First off, Robert Gates says that the extended hand of friendship is being rebuffed by the Iranians.

He said Tuesday that so far, Iranian President Mahmoud Ahmadinejad’s response to the US outreach has been "not very encouraging."

"We’re not willing to pull the hand back yet because we think there’s still some opportunity," Gates said. "But I think concerns out there of some kind of a grand bargain developed in secret are completely unrealistic."

He was referring to speculation in the Middle East that the Obama administration was trying to forge a grand Middle East peace settlement with Iran whereby the US would press Israel to make concessions to the Palestinians, perhaps a Palestinian state, in exchange for Teheran rolling back its nuclear program.

"Not encouraging."  Who’d have thought?  (Well, lots of people, actually.)  We attempt to give them what we think they want, and they turn it down.  Perhaps what we think they want isn’t what they really want.  Maybe wiping Israel "off the map" really is part of their foreign policy. 

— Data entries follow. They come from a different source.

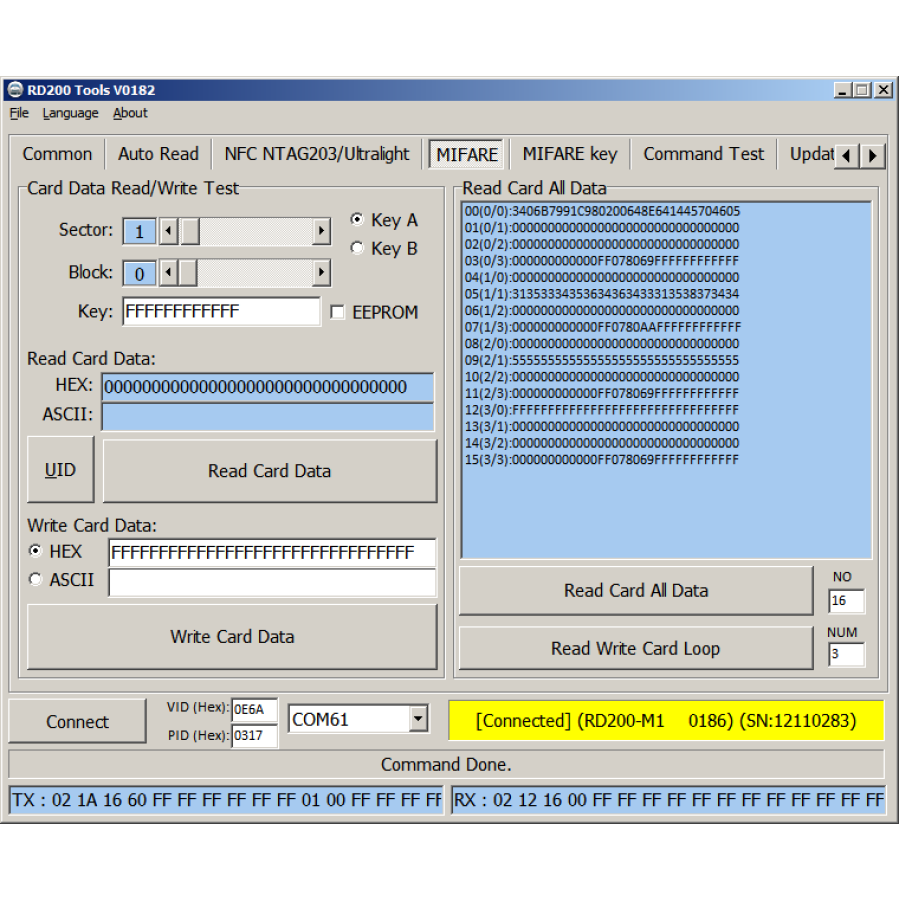900x900 pixels.
Task: Click the Key input field
Action: 221,312
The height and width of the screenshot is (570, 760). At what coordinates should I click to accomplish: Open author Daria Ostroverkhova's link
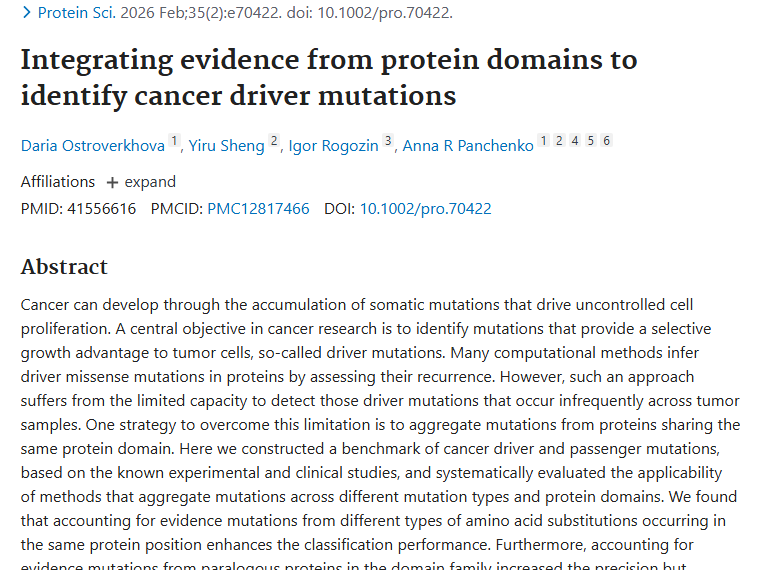pos(92,146)
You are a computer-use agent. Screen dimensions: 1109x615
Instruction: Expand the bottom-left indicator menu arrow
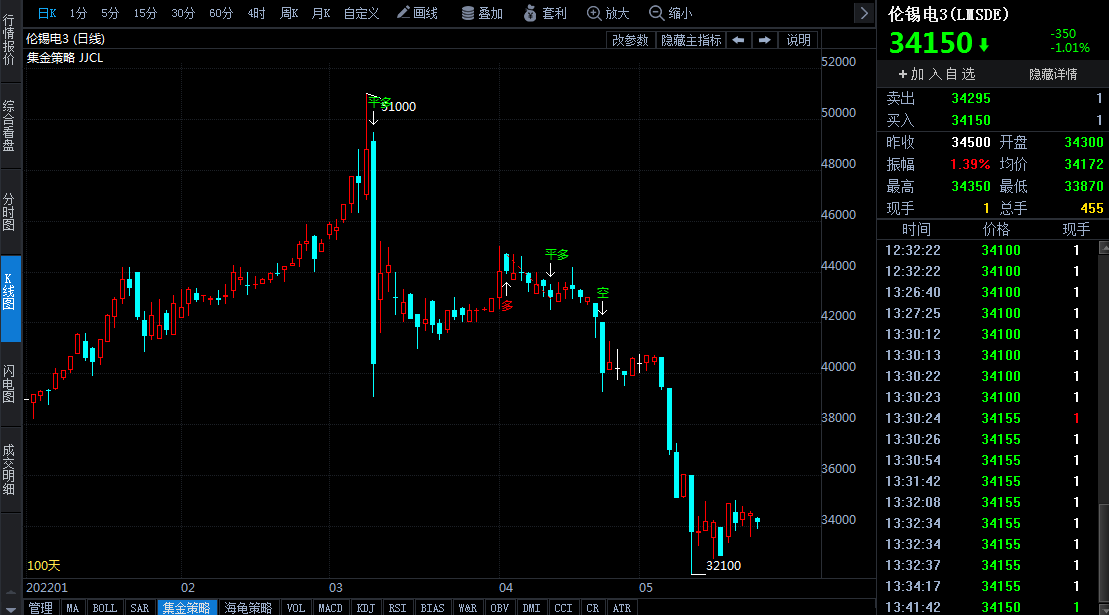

OK, but we’re trying, aren’t we?  I mean, that must count for something in the Middle East, where Obama is trying to repair our standing among the Arabs, right?

Washington’s efforts to start a dialogue with Iran have sent ripples of alarm through the capitals of America’s closest Arab allies, who accuse Teheran of playing a destabilizing role in the Middle East.

The concerns being raised by Arab leaders sound strikingly like those coming from the mouths of Israeli officials.

"We hope that any dialogue between countries will not come at our expense," said a statement Tuesday by the six oil-rich nations of the Gulf Cooperation Council, who have long relied on US protection in the region.

Oh, well, so much for that.  Extend a hand to an enemy, alarm our allies.  Perhaps they just need to get used to the idea that making Iran a friend is in their best interest.

Or perhaps they know something we don’t know about Iranian foreign policy.